──────── Seçilmiş Metin ────────
Neyse ki Türkiye İstatistik Kurumu (TÜİK) hükümetin imdadına yetişti. Varsın Türk Lirası, ABD Doları’nın ateşi altında bir ayda yüzde 15 erimiş olsun. TÜİK’ten hayli ümit verici bir haber geldi. Gayrisafi Yurtiçi Hasıla (GSYH) hesaplamalarında revizyona gidiliyormuş.
Yakında neticeler açıklandığında Türkiye’de ikamet edenler bir gecede ne kadar zenginleştiklerini öğrenmenin sevinç ve coşkusu ile bütün dertlerini unutacak. Milyonlarca vatandaş, kendilerine bir gecede 2-3 bin dolar zenginliği hediye eden hükümete şükranlarını arz etmek üzere ellerinde bayraklar meydanlara akın edecek.
TÜİK, sihirli dokunuşundan ötürü muhtemel tenkidlere cevap yetiştirmekle uğraşmayacak. Zira Türkiye’de en ciddi mevzuun bile ömrünün en fazla bir hafta olduğunun bütün istatistiği TÜİK’in arşivlerinde duruyor. İlk günlerde bazı mihraklar homurdansa da OHAL sopası onların da sesini kısacaktır.
──────── Listelenen Veriler ────────
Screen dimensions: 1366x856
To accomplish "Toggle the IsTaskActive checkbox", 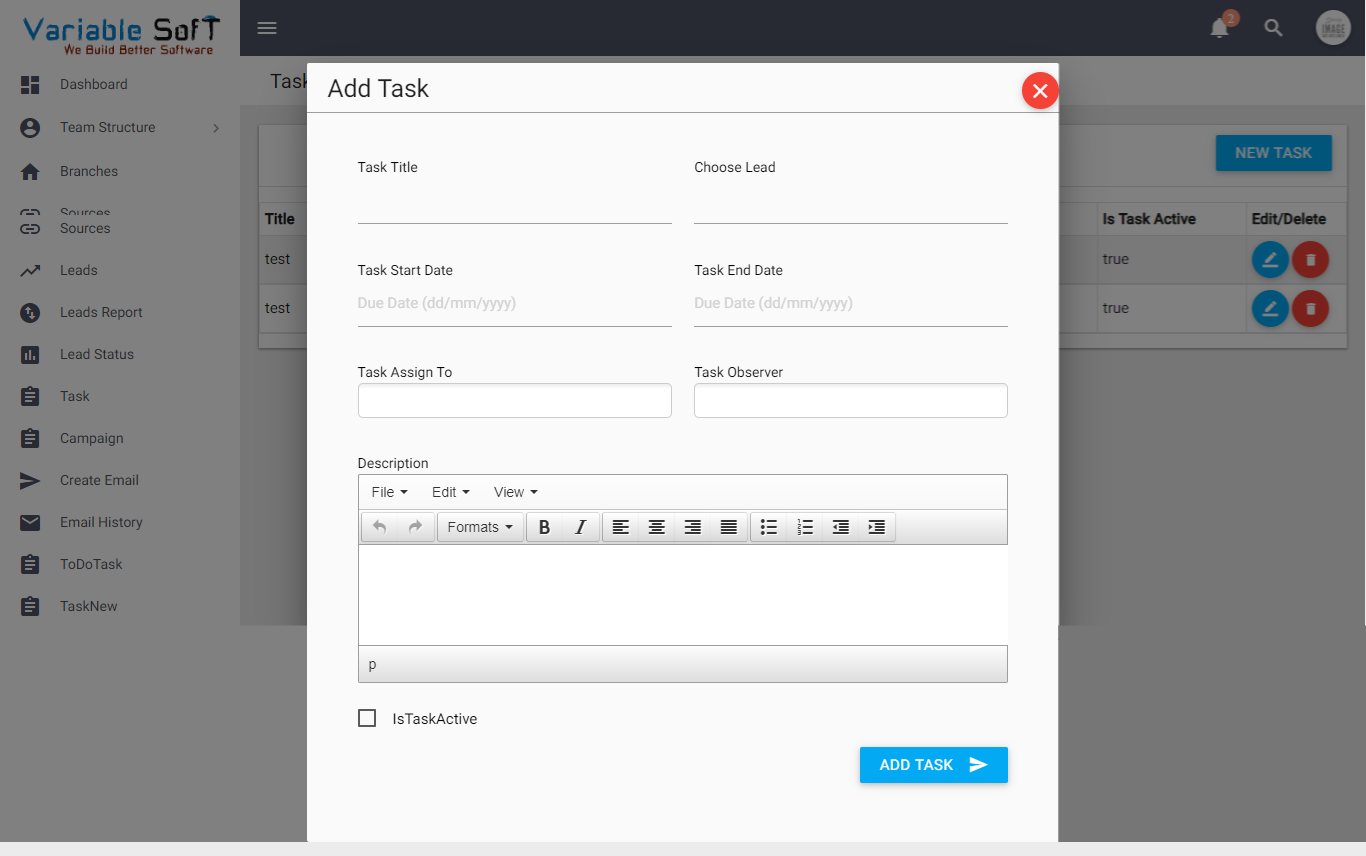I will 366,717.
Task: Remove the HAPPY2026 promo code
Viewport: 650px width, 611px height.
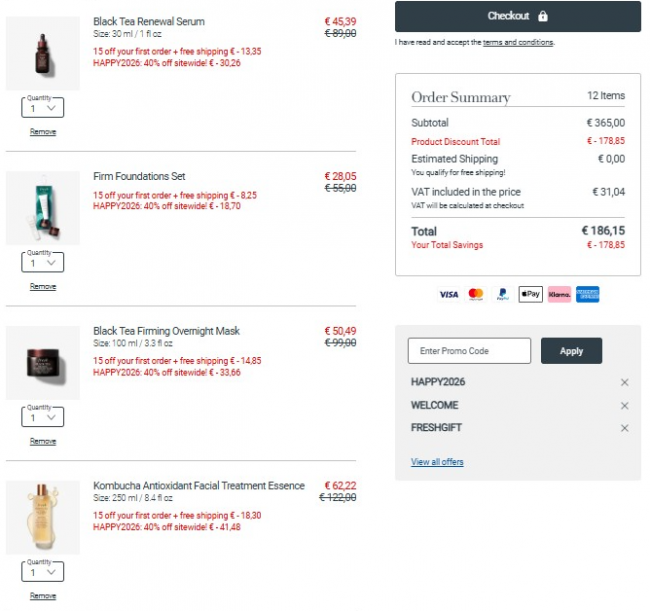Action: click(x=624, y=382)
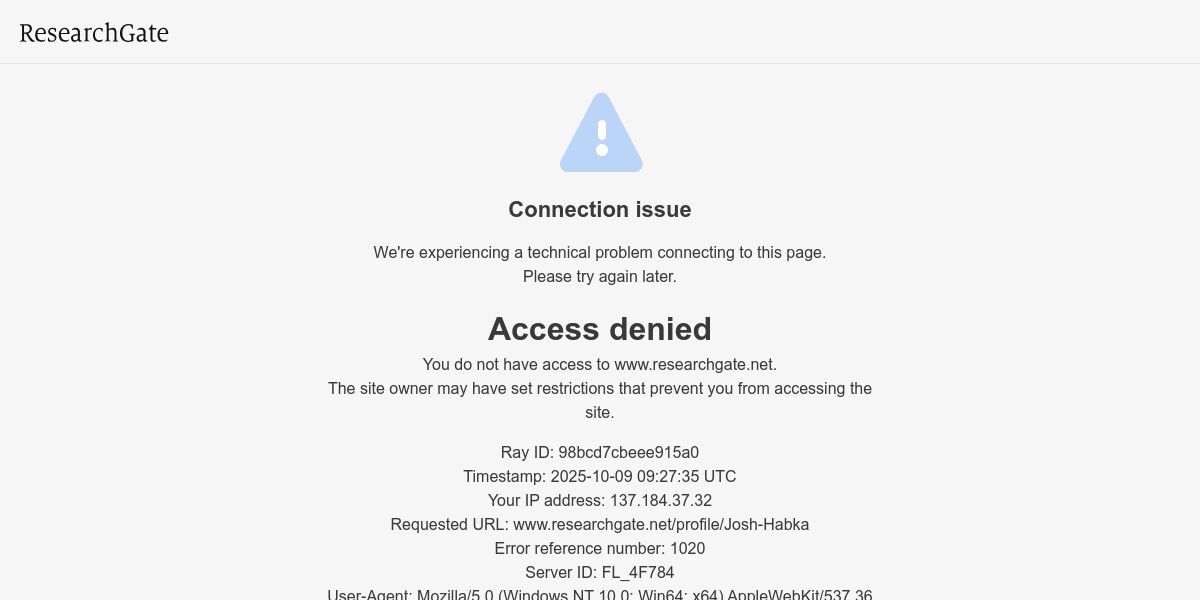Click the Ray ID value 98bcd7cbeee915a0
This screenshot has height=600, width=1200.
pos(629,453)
────────
--- İstenen Görevler ---
(1) Seçilmiş metne göre Türk Lirası, ABD Doları karşısında bir ayda yüzde kaç erimiştir?
(2) Seçilmiş metinde geçen bütün kısaltmaları sıralayınız.
Veriler farklı bir kaynaktan alınmıştır.

--- Yazılı Cevaplar ---
(1) Yüzde 15

(2) TÜİK, ABD, GSYH, OHAL